SELECT ... FROM (subquery) name ... SELECT ... FROM (subquery) AS name ... (Note: Only valid starting with Hive 0.13.0)
Hive supports subqueries only in the FROM clause (through Hive 0.12). The subquery has to be given a name because every table in a FROM clause must have a name. Columns in the subquery select list must have unique names. The columns in the subquery select list are available in the outer query just like columns of a table. The subquery can also be a query expression with UNION. Hive supports arbitrary levels of subqueries.
The optional keyword "AS" can be included before the subquery name in Hive 0.13.0 and later versions (HIVE-6519).
Example with simple subquery:
SELECT col FROM ( SELECT a+b AS col FROM t1 ) t2
Example with subquery containing a UNION ALL:
SELECT t3.col FROM ( SELECT a+b AS col FROM t1 UNION ALL SELECT c+d AS col FROM t2 ) t3
As of Hive 0.13 some types of subqueries are supported in the WHERE clause.

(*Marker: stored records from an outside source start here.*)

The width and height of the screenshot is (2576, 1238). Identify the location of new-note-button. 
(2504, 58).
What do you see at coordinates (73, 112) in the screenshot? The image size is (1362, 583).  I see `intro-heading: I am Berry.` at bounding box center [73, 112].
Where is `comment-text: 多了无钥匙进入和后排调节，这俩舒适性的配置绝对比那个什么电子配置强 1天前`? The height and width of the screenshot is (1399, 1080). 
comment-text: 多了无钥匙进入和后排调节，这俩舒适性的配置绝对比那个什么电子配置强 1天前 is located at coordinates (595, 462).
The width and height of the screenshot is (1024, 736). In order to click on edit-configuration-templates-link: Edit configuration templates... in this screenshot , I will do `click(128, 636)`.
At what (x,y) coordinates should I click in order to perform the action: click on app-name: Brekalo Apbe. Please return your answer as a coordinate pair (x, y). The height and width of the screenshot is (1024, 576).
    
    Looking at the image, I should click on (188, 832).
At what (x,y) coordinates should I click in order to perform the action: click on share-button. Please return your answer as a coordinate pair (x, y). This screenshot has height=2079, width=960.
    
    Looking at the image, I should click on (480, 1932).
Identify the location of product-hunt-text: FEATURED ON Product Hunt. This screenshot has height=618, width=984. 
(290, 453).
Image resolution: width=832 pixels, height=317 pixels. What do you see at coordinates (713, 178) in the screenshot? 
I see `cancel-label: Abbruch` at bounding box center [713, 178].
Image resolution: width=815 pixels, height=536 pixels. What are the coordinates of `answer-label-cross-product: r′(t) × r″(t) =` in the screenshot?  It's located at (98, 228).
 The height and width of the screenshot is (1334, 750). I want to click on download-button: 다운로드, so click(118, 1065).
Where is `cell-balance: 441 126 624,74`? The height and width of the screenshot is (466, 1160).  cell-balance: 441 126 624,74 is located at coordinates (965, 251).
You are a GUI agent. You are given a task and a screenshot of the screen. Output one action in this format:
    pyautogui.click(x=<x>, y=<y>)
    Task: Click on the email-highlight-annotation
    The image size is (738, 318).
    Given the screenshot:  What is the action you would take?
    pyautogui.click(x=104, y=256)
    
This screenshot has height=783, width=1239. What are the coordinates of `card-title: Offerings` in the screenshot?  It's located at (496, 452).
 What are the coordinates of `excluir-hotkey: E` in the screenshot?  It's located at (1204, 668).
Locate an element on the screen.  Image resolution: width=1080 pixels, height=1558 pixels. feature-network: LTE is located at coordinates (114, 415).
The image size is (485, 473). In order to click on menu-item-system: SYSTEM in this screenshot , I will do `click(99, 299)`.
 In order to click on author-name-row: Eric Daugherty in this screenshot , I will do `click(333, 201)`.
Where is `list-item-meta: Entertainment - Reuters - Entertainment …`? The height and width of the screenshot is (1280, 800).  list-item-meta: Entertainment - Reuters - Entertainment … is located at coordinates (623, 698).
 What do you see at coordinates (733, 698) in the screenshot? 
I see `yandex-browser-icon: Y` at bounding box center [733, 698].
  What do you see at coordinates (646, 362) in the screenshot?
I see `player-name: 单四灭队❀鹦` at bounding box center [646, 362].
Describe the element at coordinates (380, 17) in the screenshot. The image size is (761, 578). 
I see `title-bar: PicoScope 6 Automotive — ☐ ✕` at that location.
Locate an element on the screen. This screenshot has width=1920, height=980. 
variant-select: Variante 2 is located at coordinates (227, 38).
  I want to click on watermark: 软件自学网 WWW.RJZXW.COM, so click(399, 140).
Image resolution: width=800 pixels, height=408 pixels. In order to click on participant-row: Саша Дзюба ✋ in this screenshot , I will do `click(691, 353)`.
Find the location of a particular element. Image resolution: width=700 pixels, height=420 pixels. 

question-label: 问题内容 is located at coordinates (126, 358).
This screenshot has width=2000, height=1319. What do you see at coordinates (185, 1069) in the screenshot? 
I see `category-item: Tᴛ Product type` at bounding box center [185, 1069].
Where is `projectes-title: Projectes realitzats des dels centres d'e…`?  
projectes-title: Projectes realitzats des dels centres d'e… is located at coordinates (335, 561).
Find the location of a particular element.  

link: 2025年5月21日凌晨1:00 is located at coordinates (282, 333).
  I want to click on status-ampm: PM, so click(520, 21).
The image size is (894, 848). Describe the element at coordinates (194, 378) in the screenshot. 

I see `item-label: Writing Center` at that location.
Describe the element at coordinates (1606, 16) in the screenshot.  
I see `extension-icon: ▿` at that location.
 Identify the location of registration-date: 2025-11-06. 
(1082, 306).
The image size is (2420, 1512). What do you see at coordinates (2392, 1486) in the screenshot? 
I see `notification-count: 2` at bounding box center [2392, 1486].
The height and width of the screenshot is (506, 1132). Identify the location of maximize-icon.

Those are queries where the result of the query can be treated as a constant for IN and NOT IN statements (called uncorrelated subqueries because the subquery does not reference columns from the parent query):
SELECT * FROM A WHERE A.a IN (SELECT foo FROM B);
The other supported types are EXISTS and NOT EXISTS subqueries:
SELECT A FROM T1 WHERE EXISTS (SELECT B FROM T2 WHERE T1.X = T2.Y)
There are a few limitations:
These subqueries are only supported on the right-hand side of an expression.
IN/NOT IN subqueries may only select a single column.
EXISTS/NOT EXISTS must have one or more correlated predicates.
References to the parent query are only supported in the WHERE clause of the subquery.